C'est sous cet aspect que je poserai quatre séries de questions...
La nécessité de la clarification des compétences et des
finances à été une exigence forte qui s'est
exprimée tout au long du grand débat qui a eu lieu dans les
régions en 1993 et 1994. De toutes parts, les observations faites au
cours du grand débat nous ont rendus attentifs à la
nécessité de considérer clarification des
compétences et réforme des finances comme deux préalables
nécessaires à une politique d'aménagement du territoire
efficace.
C'est sous cet angle que je pose les questions au niveau des
compétences...
Nous le savons, les lois de décentralisation sont parties du principe
que des blocs de compétence nettement délimités
étaient une exigence forte.
Les contraintes budgétaires, la crise économique, qui n'ont
épargné aucun niveau d'administration depuis l'Etat jusqu'aux
communes, ont entraîné progressivement des confusions des
compétences et, souvent, les financements croisés
représentent le seul moyen pour réaliser, sur le terrain, un
certain nombre de grands équipements.
Comment revenir vers une clarification des compétences ? C'est une des
questions posées dans la loi, dans son article 65, qui souhaite par
ailleurs que, en le faisant par étape, on commence par la
définition de la notion de collectivité " chef de
file " pour chaque grand projet.
La deuxième série de questions concerne le volet des finances,
lui aussi omniprésent tout au long du grand débat, et
présent -ô combien !- dans les discussions parlementaires,
à l'Assemblée nationale comme au Sénat.
La question qui se pose là est de savoir comment l'on peut concilier
l'ambition forte que représente l'aménagement du territoire sur
le plan financier, avec les contraintes budgétaires que nous connaissons
à tous les niveaux, et que, probablement, nous connaîtrons encore
longtemps !
La loi a dégagé un certain nombre de pistes à ce propos.
La réduction de l'écart des ressources apparaît comme un
objectif fondamental, et il convient de rendre hommage au Sénat, qui en
a fait un des points forts du débat devant la haute Assemblée, en
demandant que soit retenue la notion de péréquation
financière entre les espaces régionaux, une
péréquation qui doit atteindre son objectif entre 1997 et l'an
2010, pour qu'aucune région ne se situe à moins de 80 % d'une
moyenne nationale, ni au-delà de 120 %.
Je me remémore bien ce débat, qui a finalement permis de
dégager une très nette majorité en faveur de la
péréquation, les uns y adhérant avec beaucoup de
conviction -c'était le cas du président et des rapporteurs-
d'autres l'adoptant avec une certaine résignation, d'autres encore
votant parce qu'on ne pouvait faire autrement, avec des sentiments plutôt
dubitatifs !
Mais, au Sénat, les convaincus l'ont largement emporté. Reste
à savoir maintenant comment cet objectif ambitieux peut être
traduit dans les faits. Ce fut un volet novateur, voire révolutionnaire
-le mot était tombé au Sénat, ce qui n'est pas
évident tous les jours ! Où en sommes-nous, Monsieur le Ministre
dans cette volonté d'atteindre cet objectif -sans compter les deux
autres, celui d'une réforme des finances locales, et
particulièrement de la taxe professionnelle, et celui de la mise en
oeuvre des mesures financières et fiscales dérogatoires ?

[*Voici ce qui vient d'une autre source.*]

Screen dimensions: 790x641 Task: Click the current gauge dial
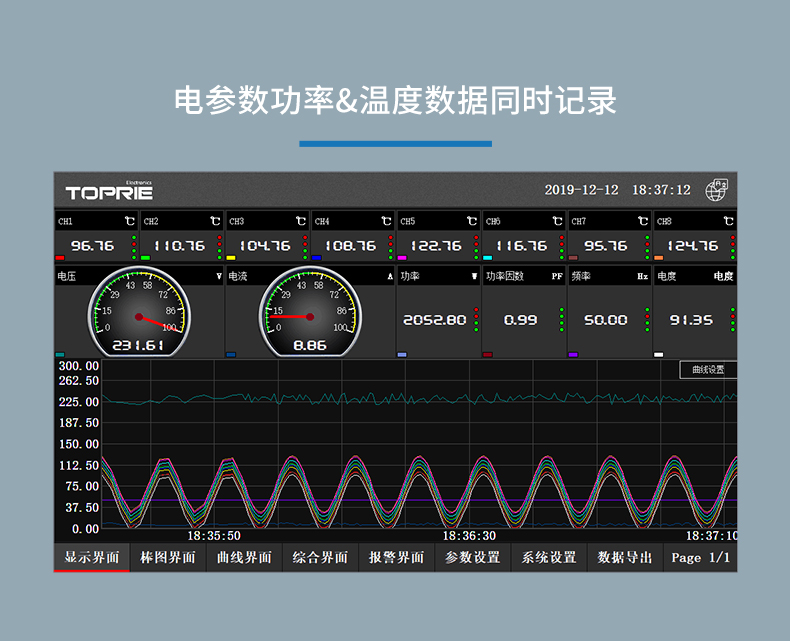(309, 315)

Enfin, avant dernière série d'observations : il est bien clair
-et cela a été rappelé- que s'il faut une volonté
forte de l'Etat, il faut aussi une mobilisation forte de l'ensemble des
collectivités territoriales, avec un renforcement d'un certain nombre de
principes : la coopération intercommunale, la coopération
interrégionale, la coopération transfrontalière,
l'émergence de la notion de pays.
Combien de débats passionnés, au Sénat en particulier,
pour essayer de définir sans équivoque cette notion de pays. Que
les choses soient bien claires : tout le monde était d'accord pour
affirmer que jamais le pays ne devrait être un niveau de
collectivité territoriale supplémentaire, dans un Etat où,
probablement -j'ose le dire !- nous en avons peut-être plutôt trop
que pas assez !
Où en est la concrétisation de cette notion de pays, sachant que
la loi a voulu que, dans un délai de 18 mois, des propositions soient
faites pour constater l'émergence spontanée des pays sur le
terrain, et non pas des pays imposés par le haut, ce qui serait la
négation même de la conception de l'aménagement du
territoire, qui a été celle du Gouvernement et du
législateur ?
Où en sont ces pays-tests, en particulier pays-tests préludes et
non pas pays-tests sources ou prétextes pour un enlisement ?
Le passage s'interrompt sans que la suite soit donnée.